Lo que se pide ->
Copia todo el tramo del texto sobre la encíclica que va desde "En mi opinión, la" hasta "recibe mi reconocimiento.", y cambia "Copenhague" por "Kioto".

Texto dado ->
● ● ● ●

En tiempos donde las voces de alarma de los ambientalistas de alrededor del mundo se ahogan en un mar de “otras noticias”, que un líder mundial como el Papa Francisco dedique una pieza de su doctrina a entrar en diálogo sobre la conservación de la naturaleza es sin duda un respiro necesario.
En mi opinión, la recién Carta Encíclica Laudato Si del Papa Francisco “sobre el cuidado de la Casa Común” ha despertado la atención mundial -y por consiguiente el debate- con mucho más éxito que cualquier reunión de carácter político -al menos desde la Conferencia de las Partes en Copenhague en el 2009- con lo que por este simple hecho recibe mi reconocimiento.
En sus 180 páginas, la Encíclica Papal contiene los principales problemas sobre los que tanto hemos discutido ambientalistas, científicos y expertos, problemas que en definitiva no distinguen religión y nos afectan a todos como habitantes de un mismo planeta. No es casualidad que el Papa se refiera a la “Casa Común” haciendo alusión al significado de “oikos” con el que se abren las lecciones de Ecología.
De todos los puntos tocados por el Papa Francisco, quisiera suscribir dos, especialmente críticos: la necesidad de seguir educando y la imperiosa necesidad de transformar el modelo de desarrollo actual, dos procesos que se acompañan y complementan.
En cuanto a la necesidad de seguir educando, en palabras del Papa Francisco sobre la Tierra, “hemos crecido pensando que éramos sus propietarios y dominadores, autorizados a expoliarla”, y es que sea por educación religiosa, por la influencia sociocultural o por el simple hecho de ser humanos, como Homo sapiens nos hemos creído la historia de que los recursos a nuestra disposición son para derrocharlos, poniendo en duda nuestro epíteto taxonómico. Afortunadamente, por necesidad, ensayo y error, la sensibilidad ecológica se ha extendido.
Empero, coincido plenamente con el Papa en que la educación ambiental debe enfocarse en desarrollar hábitos y no sólo en informar, algo en lo que creo hemos fallado algunas veces -sino muchas- los ambientalistas y ONG, a quienes, según el Papa Francisco, nos “compete un esfuerzo de concientización de la población”.
Si bien esta competencia no es necesariamente una responsabilidad exclusiva, tomo este impulso como un llamado y una oportunidad para transformar la manera en la que educamos, para ser menos informativos y más vivenciales, permitiendo que ese niño o niña sienta la humedad de la tierra al plantar un árbol, mostrándole a ese joven que lo que recicló se transformó en un bien social, demostrándole a ese adulto que las nuevas generaciones crecen con sensibilidad ambiental para que abrace esos mismos principios.

● ● ● ●

Entradas para buscar palabras y elementos:
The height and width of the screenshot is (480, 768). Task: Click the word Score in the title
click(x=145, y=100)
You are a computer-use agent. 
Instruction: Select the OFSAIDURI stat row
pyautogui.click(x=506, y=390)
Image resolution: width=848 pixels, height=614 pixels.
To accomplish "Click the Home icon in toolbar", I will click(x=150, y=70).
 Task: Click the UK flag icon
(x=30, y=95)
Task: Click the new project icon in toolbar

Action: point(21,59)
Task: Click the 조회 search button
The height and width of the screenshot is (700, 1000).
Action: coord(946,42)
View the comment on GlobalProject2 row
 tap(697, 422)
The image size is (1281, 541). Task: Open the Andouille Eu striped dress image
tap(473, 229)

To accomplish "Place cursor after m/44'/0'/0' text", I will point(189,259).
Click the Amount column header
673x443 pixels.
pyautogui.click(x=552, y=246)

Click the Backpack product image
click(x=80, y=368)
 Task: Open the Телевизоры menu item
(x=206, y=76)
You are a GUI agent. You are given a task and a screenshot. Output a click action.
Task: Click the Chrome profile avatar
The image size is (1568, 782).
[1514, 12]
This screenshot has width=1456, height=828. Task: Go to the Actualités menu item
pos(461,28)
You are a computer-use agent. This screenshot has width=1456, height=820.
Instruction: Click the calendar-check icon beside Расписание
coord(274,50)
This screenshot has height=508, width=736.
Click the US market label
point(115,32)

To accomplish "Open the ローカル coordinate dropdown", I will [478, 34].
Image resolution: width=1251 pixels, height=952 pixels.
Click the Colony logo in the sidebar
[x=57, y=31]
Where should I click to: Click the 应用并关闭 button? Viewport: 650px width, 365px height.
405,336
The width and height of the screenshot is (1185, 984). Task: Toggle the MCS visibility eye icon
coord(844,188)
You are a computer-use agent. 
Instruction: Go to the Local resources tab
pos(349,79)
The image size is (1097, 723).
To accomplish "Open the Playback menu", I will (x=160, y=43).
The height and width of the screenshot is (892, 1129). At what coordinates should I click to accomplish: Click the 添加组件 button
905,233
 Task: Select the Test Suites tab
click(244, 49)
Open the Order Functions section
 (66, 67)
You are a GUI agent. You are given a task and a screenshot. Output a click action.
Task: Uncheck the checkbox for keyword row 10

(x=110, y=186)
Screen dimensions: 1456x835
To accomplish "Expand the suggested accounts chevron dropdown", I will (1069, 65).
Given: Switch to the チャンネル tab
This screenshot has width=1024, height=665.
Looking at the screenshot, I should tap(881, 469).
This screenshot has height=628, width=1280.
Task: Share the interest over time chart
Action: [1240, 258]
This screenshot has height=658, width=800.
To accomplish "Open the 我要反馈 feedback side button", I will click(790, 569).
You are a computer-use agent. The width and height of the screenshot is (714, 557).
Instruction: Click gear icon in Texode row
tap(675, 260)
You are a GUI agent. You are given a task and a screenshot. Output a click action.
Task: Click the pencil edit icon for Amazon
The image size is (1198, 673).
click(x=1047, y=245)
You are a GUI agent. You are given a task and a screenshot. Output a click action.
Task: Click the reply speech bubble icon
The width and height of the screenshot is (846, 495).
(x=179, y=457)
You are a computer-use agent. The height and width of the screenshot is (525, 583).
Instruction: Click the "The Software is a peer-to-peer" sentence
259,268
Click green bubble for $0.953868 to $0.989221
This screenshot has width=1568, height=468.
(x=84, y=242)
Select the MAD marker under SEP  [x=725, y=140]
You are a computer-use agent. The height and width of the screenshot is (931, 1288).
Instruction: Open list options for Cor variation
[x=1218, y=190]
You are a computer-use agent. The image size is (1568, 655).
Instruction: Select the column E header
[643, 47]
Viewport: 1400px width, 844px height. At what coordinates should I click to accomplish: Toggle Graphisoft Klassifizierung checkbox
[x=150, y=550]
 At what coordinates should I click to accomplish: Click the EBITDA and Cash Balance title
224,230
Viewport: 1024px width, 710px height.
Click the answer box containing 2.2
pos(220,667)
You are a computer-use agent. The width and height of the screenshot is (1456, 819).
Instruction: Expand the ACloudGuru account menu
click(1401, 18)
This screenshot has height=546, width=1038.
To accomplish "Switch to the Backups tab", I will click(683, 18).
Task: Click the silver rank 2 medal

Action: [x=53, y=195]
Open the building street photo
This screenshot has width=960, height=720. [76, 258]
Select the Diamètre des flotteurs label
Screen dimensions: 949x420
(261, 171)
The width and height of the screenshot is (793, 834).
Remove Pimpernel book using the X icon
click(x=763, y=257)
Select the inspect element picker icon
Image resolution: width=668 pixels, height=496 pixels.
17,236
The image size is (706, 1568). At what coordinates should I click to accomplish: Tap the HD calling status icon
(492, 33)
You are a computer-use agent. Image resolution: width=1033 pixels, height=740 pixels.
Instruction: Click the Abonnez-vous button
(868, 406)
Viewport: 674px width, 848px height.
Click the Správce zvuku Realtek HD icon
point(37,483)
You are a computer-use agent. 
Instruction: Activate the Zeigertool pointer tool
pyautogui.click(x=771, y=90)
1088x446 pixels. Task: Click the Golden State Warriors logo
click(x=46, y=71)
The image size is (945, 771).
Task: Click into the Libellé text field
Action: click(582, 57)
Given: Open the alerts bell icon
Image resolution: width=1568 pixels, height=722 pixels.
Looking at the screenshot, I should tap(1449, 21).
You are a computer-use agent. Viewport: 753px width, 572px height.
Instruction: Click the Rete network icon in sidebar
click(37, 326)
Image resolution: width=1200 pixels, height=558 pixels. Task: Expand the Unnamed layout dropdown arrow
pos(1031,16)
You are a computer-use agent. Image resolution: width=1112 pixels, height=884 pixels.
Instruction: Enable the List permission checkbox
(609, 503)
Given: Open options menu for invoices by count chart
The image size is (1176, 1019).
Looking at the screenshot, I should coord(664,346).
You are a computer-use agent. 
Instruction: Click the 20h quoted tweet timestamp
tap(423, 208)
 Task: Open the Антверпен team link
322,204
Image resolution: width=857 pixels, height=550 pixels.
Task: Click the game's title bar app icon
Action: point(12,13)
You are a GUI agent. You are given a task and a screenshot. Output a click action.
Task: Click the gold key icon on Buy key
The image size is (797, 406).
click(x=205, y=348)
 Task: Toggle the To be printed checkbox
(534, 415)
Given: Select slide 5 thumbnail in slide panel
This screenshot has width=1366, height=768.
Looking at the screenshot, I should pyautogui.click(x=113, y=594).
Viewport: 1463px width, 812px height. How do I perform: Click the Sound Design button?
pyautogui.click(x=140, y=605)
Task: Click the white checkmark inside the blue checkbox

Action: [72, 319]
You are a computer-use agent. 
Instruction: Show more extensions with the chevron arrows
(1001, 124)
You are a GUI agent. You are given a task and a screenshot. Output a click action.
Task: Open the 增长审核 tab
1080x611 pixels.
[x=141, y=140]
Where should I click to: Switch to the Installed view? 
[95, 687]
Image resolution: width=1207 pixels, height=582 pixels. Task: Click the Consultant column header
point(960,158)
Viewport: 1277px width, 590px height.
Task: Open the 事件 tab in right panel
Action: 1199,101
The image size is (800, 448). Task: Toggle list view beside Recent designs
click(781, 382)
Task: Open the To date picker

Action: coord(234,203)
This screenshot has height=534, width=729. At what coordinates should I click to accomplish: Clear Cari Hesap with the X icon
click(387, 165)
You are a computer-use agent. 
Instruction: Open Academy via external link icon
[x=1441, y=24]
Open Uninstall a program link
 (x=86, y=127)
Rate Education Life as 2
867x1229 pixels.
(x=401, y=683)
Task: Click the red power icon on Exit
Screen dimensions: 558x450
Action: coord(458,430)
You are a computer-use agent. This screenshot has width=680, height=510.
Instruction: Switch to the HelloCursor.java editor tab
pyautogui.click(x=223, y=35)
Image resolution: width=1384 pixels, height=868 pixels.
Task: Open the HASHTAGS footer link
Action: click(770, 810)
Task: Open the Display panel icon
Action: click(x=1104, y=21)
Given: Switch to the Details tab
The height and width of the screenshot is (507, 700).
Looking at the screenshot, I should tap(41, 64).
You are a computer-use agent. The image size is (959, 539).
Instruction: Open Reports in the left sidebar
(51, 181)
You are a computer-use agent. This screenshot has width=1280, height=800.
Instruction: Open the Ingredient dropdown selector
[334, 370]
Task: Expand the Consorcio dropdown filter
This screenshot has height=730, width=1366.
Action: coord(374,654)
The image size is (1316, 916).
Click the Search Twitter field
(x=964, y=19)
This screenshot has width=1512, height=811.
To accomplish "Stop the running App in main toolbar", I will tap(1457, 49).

● ● ● ●

Resultado ->
En mi opinión, la recién Carta Encíclica Laudato Si del Papa Francisco “sobre el cuidado de la Casa Común” ha despertado la atención mundial -y por consiguiente el debate- con mucho más éxito que cualquier reunión de carácter político -al menos desde la Conferencia de las Partes en Kioto en el 2009- con lo que por este simple hecho recibe mi reconocimiento.